Morocco is a colorful world with beautiful local shops and vibrant souks (markets).
Haggling is not just expected, it is necessary. In bazaars and markets you should expect prices to be inflated (especially for obvious visitors) and they expect for the price to be bargained down. If the final price is between half and two-thirds of the original asking price, both parties should be happy.
Classic tourist souvenirs like postcards and trinkets abound, but there are also Moroccan specialties.
Souks are a sight to see and a perfect place to find traditional craftworks.
Bab El Jedid - in the old medina.
Boulevard Tahar-El-Alaoui - Long market following the line of the ancient ramparts.
Copperware Souk - is beside the Great Mosque and the old mellah.
Supermarket chains in Casablanca include Acima and Marjane. They offer well-stocked stores, complete with liquor. Many even stay open for non-Muslims during Ramadan.

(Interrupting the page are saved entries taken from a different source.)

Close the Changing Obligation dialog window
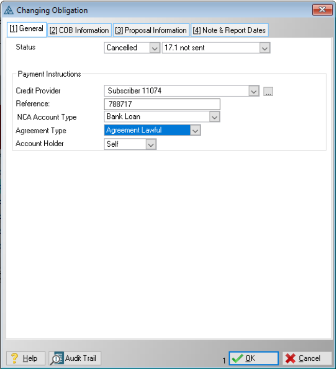 click(x=322, y=10)
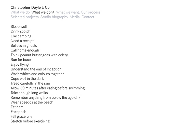The height and width of the screenshot is (123, 191).
Task: Open the 'Contact.' page
Action: point(88,17)
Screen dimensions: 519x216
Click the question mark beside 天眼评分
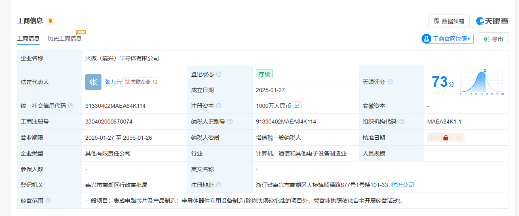(390, 82)
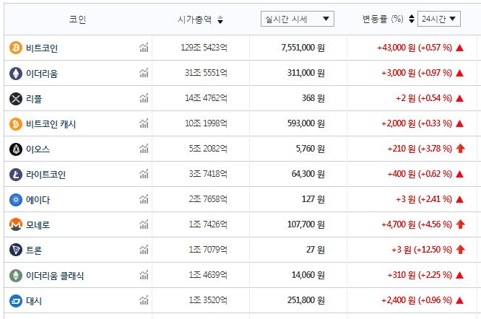This screenshot has width=481, height=319.
Task: Click the 리플 market cap cell
Action: pyautogui.click(x=204, y=99)
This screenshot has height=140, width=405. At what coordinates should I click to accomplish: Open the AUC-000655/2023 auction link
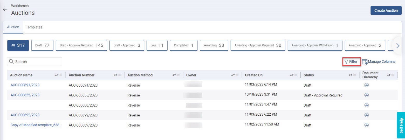tap(25, 95)
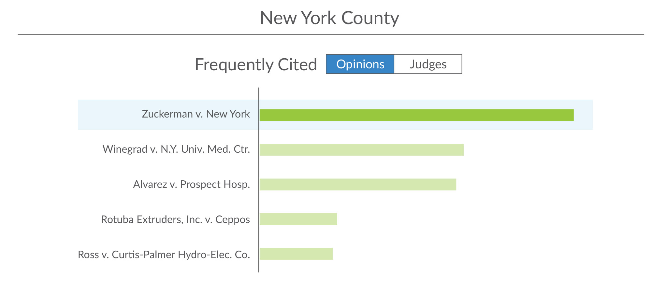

Stores that sell alcohol keep it in a gated area or locking cases. This is because the liquor section is closed by law up to an hour before the store. There is a fine for selling liquor after hours. Also, up to a week before Ramadan and through the holiday, liquor is removed from the case. Only foreigners and non-Muslim Moroccans may purchase alcohol during this time and it may be required that foreigners show the guard their passport.